WeRide, the Nasdaq-listed autonomous driving company, reported its full-year 2025 results on March 23, posting record revenue of RMB 684.6 million (USD 99.3 million), up 89.6% year over year, as fourth-quarter revenue more than doubled to RMB 314 million (USD 45.5 million). Robotaxi revenue rose 209.6% to RMB 148 million (USD 21.5 million). The company said its global robotaxi fleet reached 1,125 vehicles and is expected to grow to 2,600 by the end of 2026, subject to regulatory approvals and market conditions.

The more consequential signal in the results is WeRide’s shift toward real-world deployment, particularly overseas. On the earnings call, management said international markets contributed about 29% of 2025 revenue, supported by expansion in the Middle East, Europe, and the Asia Pacific. In its release, the company highlighted Europe’s first driverless robotaxi permit for passenger services in Switzerland, a fully driverless commercial permit in Abu Dhabi, and new launches in Dubai, Riyadh, Singapore, and Slovakia.

The results also signal how far the business remains from translating scale into earnings. Full-year gross profit rose to RMB 206.8 million (USD 30 million), with gross margin broadly stable at 30.2%. However, WeRide reported an operating loss of RMB 1.85 billion (USD 268.3 million) and a net loss of RMB 1.65 billion (USD 239.3 million). Even after narrowing from 2024, those losses remained more than twice annual revenue.

The fourth quarter reflected similar dynamics. Revenue rose 123% to RMB 314 million (USD 45.5 million), driven by a 308.9% increase in product revenue to RMB 211.4 million (USD 30.7 million), mainly from robotaxi and robobus sales. Service revenue grew 15.2% to RMB 102.6 million (USD 14.9 million). Gross margin declined to 28.5% from 36.5% a year earlier, which the company attributed primarily to a lower contribution from higher-margin R&D services related to advanced driver assistance systems (ADAS).

That revenue mix is significant. While robotaxis anchor WeRide’s long-term narrative, its current revenue base remains diversified.
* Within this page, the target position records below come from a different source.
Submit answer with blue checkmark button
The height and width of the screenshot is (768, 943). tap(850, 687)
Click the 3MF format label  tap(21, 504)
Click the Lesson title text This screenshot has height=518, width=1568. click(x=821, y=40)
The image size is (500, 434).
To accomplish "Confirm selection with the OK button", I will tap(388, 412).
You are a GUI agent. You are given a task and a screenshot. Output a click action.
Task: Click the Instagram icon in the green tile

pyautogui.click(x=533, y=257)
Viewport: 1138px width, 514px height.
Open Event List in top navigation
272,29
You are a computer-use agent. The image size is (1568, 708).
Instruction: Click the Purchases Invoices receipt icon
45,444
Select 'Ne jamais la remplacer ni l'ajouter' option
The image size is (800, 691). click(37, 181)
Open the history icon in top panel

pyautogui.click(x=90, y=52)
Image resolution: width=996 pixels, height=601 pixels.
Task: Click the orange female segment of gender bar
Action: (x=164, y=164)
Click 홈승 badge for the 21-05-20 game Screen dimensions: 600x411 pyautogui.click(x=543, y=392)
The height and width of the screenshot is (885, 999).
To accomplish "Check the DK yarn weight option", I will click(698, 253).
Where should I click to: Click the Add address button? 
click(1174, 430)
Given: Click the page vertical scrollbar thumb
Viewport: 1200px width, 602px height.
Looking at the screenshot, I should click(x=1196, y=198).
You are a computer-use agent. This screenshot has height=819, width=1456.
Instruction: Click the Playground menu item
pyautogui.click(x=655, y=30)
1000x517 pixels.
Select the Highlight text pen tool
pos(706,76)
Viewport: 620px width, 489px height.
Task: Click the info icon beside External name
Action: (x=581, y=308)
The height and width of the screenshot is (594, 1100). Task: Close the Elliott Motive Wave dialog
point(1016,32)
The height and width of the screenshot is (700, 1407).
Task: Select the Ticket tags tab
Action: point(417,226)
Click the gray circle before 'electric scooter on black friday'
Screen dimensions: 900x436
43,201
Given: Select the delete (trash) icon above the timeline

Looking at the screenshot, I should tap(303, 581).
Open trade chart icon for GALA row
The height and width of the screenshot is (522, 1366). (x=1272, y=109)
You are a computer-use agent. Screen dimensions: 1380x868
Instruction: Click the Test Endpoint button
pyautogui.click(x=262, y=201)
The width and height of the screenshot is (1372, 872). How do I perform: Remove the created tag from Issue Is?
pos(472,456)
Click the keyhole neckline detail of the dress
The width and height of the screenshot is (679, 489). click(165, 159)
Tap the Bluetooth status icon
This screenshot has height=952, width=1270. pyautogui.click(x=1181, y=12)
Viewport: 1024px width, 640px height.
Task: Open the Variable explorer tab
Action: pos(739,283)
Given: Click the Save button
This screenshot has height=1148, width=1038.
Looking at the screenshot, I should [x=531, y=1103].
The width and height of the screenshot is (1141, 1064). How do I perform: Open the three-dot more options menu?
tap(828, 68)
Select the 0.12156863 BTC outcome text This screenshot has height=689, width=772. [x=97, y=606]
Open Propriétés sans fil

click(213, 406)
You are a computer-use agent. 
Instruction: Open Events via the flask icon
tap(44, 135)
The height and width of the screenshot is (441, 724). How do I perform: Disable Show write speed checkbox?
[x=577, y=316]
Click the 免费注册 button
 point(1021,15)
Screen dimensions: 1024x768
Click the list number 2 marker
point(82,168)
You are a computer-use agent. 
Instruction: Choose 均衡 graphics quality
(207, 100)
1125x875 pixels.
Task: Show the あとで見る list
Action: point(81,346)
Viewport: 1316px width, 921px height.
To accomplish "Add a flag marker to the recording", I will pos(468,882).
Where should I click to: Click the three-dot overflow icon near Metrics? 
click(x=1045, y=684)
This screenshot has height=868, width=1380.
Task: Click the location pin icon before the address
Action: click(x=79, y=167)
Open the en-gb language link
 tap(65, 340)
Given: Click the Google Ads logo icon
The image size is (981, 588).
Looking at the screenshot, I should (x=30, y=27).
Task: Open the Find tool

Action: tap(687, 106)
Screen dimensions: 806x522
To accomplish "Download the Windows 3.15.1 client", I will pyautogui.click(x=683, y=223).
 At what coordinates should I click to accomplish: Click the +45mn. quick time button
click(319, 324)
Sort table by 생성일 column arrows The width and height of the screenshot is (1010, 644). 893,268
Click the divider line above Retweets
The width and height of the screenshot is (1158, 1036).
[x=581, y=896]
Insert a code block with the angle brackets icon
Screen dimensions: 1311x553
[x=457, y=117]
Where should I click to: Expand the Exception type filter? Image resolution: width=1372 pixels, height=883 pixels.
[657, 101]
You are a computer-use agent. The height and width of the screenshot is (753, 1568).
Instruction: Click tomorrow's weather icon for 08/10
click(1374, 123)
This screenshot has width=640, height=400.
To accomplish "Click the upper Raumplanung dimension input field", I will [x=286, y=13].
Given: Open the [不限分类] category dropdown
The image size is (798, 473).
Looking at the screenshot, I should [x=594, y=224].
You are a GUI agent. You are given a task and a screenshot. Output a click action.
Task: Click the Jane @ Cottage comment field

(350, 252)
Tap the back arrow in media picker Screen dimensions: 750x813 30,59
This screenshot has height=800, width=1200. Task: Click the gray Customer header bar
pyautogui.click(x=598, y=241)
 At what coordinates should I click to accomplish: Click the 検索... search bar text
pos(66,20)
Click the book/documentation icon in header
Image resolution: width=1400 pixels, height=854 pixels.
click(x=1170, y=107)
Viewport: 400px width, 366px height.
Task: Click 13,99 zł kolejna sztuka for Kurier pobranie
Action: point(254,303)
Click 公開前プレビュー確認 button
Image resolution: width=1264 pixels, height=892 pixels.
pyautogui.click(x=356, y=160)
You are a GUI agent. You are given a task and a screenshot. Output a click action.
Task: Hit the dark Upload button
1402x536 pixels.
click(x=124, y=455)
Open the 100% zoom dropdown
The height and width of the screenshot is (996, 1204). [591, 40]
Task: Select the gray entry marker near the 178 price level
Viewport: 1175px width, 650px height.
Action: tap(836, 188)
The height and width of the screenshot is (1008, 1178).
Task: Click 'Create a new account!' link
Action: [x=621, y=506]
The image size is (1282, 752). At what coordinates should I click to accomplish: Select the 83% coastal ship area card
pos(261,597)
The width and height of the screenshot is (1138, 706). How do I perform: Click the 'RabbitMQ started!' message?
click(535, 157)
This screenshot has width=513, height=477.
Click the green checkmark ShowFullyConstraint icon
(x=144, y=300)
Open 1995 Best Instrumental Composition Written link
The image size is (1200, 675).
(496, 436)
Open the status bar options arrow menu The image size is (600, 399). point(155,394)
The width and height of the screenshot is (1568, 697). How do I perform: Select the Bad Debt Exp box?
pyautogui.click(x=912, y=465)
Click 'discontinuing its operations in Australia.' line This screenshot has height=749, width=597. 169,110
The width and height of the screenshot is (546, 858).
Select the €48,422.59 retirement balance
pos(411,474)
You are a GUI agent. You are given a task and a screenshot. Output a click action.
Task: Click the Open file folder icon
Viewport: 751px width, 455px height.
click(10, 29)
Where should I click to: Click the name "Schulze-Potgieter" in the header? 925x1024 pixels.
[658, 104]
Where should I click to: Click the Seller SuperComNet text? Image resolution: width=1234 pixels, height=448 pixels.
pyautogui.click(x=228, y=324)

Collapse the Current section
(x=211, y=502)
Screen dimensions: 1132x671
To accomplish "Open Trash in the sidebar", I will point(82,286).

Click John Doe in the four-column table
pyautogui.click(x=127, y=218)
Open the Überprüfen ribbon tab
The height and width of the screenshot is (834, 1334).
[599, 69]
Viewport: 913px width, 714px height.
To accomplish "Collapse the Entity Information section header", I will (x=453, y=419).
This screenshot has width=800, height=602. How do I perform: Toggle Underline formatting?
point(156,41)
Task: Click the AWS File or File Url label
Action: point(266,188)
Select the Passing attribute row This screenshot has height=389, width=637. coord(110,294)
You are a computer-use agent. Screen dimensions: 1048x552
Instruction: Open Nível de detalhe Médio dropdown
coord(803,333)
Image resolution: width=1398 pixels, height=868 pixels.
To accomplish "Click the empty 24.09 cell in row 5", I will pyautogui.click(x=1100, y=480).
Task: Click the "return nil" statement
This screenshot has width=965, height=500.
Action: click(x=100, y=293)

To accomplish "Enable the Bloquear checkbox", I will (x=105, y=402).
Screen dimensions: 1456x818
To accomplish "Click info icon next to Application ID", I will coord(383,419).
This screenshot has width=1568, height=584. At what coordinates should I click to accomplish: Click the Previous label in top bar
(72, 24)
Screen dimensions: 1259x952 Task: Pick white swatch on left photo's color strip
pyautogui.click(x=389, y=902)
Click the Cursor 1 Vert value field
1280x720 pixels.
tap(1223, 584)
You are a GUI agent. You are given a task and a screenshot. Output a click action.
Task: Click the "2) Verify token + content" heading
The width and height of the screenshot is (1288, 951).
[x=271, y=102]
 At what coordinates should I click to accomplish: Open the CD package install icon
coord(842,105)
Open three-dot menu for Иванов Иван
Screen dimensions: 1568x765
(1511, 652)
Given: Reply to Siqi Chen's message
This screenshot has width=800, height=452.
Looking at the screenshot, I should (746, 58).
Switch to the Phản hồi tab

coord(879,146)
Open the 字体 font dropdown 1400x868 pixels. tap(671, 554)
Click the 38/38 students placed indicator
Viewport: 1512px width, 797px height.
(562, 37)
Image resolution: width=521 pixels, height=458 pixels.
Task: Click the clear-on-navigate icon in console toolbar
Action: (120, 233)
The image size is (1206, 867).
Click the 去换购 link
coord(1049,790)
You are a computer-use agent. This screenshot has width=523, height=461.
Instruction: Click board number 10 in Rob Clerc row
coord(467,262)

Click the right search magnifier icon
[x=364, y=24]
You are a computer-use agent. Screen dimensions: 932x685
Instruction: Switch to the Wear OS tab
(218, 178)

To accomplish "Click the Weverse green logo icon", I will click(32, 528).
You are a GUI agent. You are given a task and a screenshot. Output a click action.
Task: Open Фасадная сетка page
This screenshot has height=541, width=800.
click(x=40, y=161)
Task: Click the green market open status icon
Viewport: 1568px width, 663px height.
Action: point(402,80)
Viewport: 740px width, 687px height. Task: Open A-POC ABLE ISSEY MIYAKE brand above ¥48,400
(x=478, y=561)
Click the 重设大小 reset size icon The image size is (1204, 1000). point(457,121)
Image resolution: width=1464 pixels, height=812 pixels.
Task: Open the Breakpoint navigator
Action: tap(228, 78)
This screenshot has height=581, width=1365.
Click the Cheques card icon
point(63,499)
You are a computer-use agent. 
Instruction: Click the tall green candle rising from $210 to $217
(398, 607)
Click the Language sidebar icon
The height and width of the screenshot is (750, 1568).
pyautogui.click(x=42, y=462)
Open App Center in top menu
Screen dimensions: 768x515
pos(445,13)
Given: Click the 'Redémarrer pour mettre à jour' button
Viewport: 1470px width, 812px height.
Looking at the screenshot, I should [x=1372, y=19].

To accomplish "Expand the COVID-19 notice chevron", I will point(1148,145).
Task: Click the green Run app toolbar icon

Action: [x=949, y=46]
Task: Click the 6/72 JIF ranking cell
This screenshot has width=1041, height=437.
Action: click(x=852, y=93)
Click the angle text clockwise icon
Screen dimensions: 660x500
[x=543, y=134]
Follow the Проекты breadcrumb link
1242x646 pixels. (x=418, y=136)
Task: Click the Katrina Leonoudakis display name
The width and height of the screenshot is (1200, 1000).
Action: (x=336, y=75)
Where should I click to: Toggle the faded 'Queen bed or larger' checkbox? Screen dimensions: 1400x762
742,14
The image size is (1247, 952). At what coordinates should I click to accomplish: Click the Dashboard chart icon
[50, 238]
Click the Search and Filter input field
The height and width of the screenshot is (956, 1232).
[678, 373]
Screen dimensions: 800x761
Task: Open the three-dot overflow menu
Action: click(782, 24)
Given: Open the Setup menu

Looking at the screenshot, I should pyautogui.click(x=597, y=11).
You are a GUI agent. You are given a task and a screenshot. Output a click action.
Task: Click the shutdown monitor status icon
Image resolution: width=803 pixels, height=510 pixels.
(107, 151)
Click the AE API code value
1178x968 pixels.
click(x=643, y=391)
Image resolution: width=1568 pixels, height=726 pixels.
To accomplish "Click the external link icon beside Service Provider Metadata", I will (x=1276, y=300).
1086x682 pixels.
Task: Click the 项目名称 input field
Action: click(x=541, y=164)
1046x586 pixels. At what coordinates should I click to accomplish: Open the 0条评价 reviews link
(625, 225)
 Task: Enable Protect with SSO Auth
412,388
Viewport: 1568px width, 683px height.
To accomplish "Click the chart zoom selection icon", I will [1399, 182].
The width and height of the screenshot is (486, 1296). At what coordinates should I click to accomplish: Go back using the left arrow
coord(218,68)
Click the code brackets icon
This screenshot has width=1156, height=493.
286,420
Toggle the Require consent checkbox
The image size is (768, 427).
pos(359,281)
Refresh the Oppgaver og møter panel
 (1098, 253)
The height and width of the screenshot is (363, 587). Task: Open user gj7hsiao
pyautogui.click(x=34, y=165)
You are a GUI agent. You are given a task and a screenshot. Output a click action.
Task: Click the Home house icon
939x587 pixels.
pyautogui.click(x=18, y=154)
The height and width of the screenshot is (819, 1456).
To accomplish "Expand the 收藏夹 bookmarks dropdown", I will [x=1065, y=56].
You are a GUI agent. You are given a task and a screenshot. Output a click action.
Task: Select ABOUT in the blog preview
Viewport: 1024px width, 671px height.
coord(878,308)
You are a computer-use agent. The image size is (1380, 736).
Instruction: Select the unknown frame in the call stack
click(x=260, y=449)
On the earnings call, management said robotaxi contributed 22% of 2025 revenue, robobus 34%, and ADAS and data services 29%. This indicates WeRide is scaling as a diversified business before demonstrating it can generate returns as a mature robotaxi operator.

The progress, however, is incremental rather than definitive. One of the more important signals in the release was cost. WeRide said total cost of ownership in China fell 38% in 2025, supported by lower bill-of-materials costs and improved operating efficiency. The remotely assisted human-to-vehicle ratio improved fourfold, while the latest GXR robotaxi reduced bill-of-materials costs by 15% and cut per-vehicle production time to under ten minutes.

These improvements help explain management’s emphasis on scalability. On the call, the company said average daily orders per vehicle in China reached 15 trips over the past six months and 26 during peak periods, while its Middle East subsidiary was already profitable on a standalone basis. These disclosures indicate where WeRide sees a path to viable unit economics: denser fleets, lower operating costs, and overseas markets with more favorable pricing and regulatory conditions.

The balance sheet provides time to pursue that strategy. WeRide ended 2025 with RMB 7.13 billion (USD 1.03 billion) in total capital reserves, including RMB 6.97 billion (USD 1.01 billion) in cash, cash equivalents, and time deposits, and announced a USD 100 million share repurchase program.

Even so, the company is not close to breakeven. R&D spending remained elevated at RMB 1.37 billion (USD 198.7 million) for the year, up from RMB 1.09 billion (USD 158.1 million) in 2024, driven by investment in data compliance capabilities, preinstalled robotaxis, and next-generation infrastructure. That level of spending may be necessary to build a global platform spanning Level 2 to Level 4 capabilities, but it also extends the timeline to profitability.

What WeRide’s 2025 results show is not the emergence of robotaxis as a mature business, but the early assembly of one. The company is building the components: international permits, growing fleet density, lower unit costs, expanding product revenue, and a broader overseas footprint. In 2026, WeRide must show that its deployments can translate into repeatable, higher-margin ride revenue before the cost of building it rises again.

Note: RMB figures are converted to USD at rates of RMB 6.90 = USD 1 based on estimates as of March 24, 2026, unless otherwise stated. USD conversions are presented for ease of reference and may not fully match prevailing exchange rates.